The Army Black Knights liked prosperity so much, they decided to give it away. As a result, the job became easy for a bunch of Pirates who didn't have to work as hard as they should have.

Yes, Army literally couldn't handle its good fortune on Saturday against East Carolina. The team that had mounted a two-game winning streak and had transformed its personality over the course of the season suddenly reverted to 2003 form. The Bobby Ross mantra of ball security and minimizing turnovers--successfully followed over most of October--got lost on the Cadets in a disappointing setback. After protecting the ball so well for so long, the Cadets--precisely when at their peak--stepped onto the field in Greenville, N.C., and started giving the ball away again, three times to be exact.

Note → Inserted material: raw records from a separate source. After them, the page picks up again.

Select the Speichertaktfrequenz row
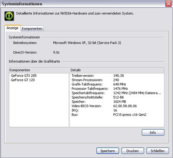This screenshot has height=158, width=173. [117, 93]
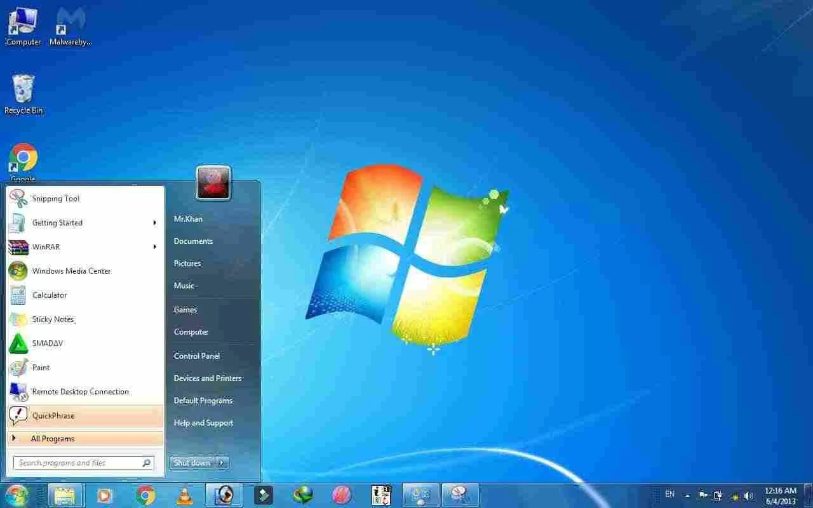Start Internet Download Manager from the taskbar
This screenshot has width=813, height=508.
click(x=303, y=495)
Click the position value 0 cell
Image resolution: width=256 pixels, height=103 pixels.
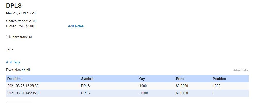(x=214, y=93)
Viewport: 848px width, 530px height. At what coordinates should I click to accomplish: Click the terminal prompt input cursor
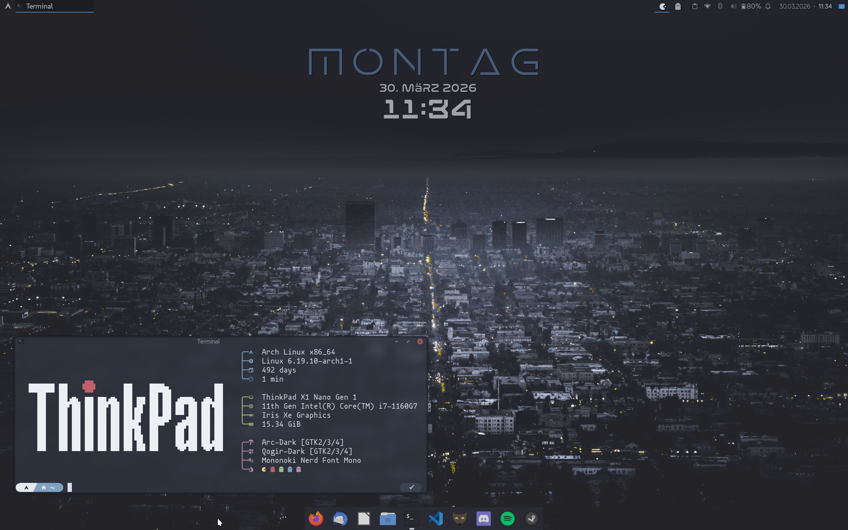point(69,487)
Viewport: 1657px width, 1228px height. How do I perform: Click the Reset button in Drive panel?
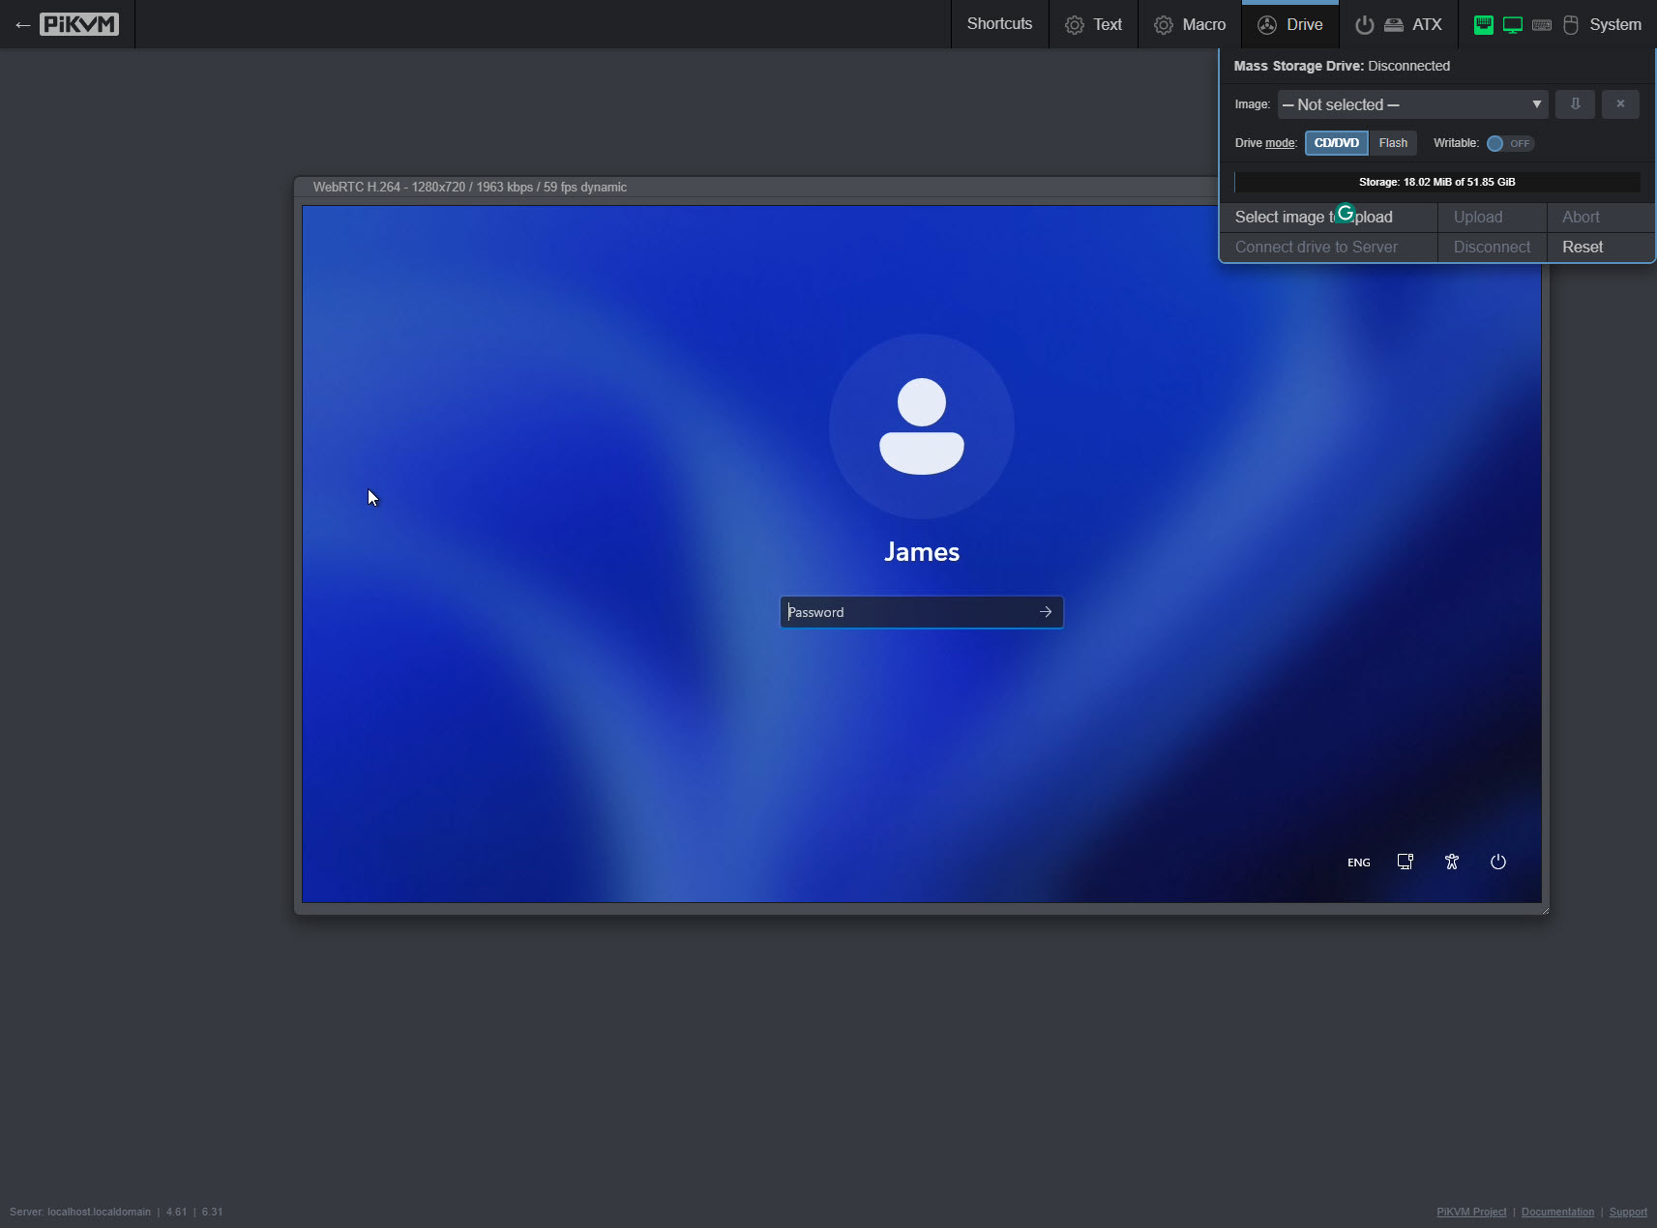coord(1583,247)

As a result, a struggling opponent got well against an Army squad that lost not because of inferior talent or ability, but because of the lack of focus that accompanies a turnover-plagued performance.

But enough about Army's excessive charity toward some Pirates that didn't need it. Now that this game's done, let's take the larger and longer view of things.

The month of September, plus the October 2 heartbreaker against TCU, offered four learning experiences for the Cadets: two blowouts and two fourth-quarter failures. Those difficult moments clearly shaped and sharpened the Black Knights into a tougher, smarter and more cohesive unit in their victories over Cincinnati and South Florida. For a team short on depth and blue-chip talent--not to mention a lack of familiarity with winning before this season started--it was necessary to have the agony of defeat before the heady feeling associated with victories, victories that were part of an unavoidable learning process.

This loss to East Carolina, while wrenching in the short term, will be beneficial in the long run for Bobby Ross' crew. The coach who has revived Army football will now have another distinct way to motivate and teach his players. This loss wasn't a blowout, yet it wasn't the by-product of a fourth quarter collapse, either. This was a game where Army entered the stadium as a slight favorite after a bye week, and the combination of a winning streak and extended rest eroded the Black Knights' focus. Ross, for the rest of this season but also for the future in West Point, can use this East Carolina game to add to the total education of his players. The Black Knights have now had the experience of entering a game with the upper hand and not handling the occasion as well as they should have. In the long run, it has to help a team that sure learned from its first four losses of the season. Now, a new learning progression will hopefully develop in West Point.

Armed with the bitter but necessary awareness of how fragile winning streaks really are, the Cadets--sobered by some Piracy against East Carolina--can now tackle Air Force on Saturday and pursue the Commander-in-Chief Trophy with a much better mental mindset... and better attention to ball security.